YOUR OBJECTIVE
Recast the entries from the line containing "You are a GUI" through the last line of the entries as a Markdown table with the columns n and Line, leaving out blank lines.
━━━━━━━━━━━━━━━━━━━━━━━━━━━━━━
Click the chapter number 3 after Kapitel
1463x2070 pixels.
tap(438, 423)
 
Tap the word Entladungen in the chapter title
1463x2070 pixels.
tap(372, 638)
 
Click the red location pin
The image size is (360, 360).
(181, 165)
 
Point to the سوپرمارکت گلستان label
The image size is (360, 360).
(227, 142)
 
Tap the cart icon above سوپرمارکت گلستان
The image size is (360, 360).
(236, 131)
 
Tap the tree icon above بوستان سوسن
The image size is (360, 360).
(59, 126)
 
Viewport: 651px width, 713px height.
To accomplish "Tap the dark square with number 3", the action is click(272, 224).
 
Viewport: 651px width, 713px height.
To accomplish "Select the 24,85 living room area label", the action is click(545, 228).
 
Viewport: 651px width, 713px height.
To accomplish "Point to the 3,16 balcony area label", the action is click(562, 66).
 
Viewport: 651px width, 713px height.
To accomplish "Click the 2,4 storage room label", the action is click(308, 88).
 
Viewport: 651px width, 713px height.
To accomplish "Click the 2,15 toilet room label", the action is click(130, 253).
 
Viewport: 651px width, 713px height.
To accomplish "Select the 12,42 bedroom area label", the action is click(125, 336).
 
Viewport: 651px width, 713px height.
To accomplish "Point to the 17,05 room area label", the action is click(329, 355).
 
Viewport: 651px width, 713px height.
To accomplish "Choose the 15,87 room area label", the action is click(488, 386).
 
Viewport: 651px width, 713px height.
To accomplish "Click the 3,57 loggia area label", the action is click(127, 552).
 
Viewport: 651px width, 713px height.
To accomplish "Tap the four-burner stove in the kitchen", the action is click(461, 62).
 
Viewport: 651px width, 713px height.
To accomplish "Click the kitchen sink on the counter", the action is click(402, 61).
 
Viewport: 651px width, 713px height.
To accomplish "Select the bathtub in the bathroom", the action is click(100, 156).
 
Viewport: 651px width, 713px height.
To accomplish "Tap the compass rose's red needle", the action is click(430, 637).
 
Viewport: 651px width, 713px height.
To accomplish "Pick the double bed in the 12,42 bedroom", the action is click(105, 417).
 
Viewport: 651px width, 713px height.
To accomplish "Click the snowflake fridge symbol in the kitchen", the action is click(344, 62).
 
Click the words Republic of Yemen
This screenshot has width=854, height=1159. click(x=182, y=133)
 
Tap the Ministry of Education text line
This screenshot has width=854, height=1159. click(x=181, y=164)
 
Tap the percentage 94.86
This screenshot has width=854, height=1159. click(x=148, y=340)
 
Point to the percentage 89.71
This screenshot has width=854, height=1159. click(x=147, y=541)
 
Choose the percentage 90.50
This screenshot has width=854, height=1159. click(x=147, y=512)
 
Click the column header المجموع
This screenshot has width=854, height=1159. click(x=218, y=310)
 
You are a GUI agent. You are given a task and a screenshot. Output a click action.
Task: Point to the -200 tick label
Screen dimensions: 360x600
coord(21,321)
━━━━━━━━━━━━━━━━━━━━━━━━━━━━━━
FINAL RESULT
| n | Line |
|---|---|
| 1 | You are a GUI agent. You are given a task and a screenshot. Output a click action. |
| 2 | Task: Point to the -200 tick label |
| 3 | Screen dimensions: 360x600 |
| 4 | coord(21,321) |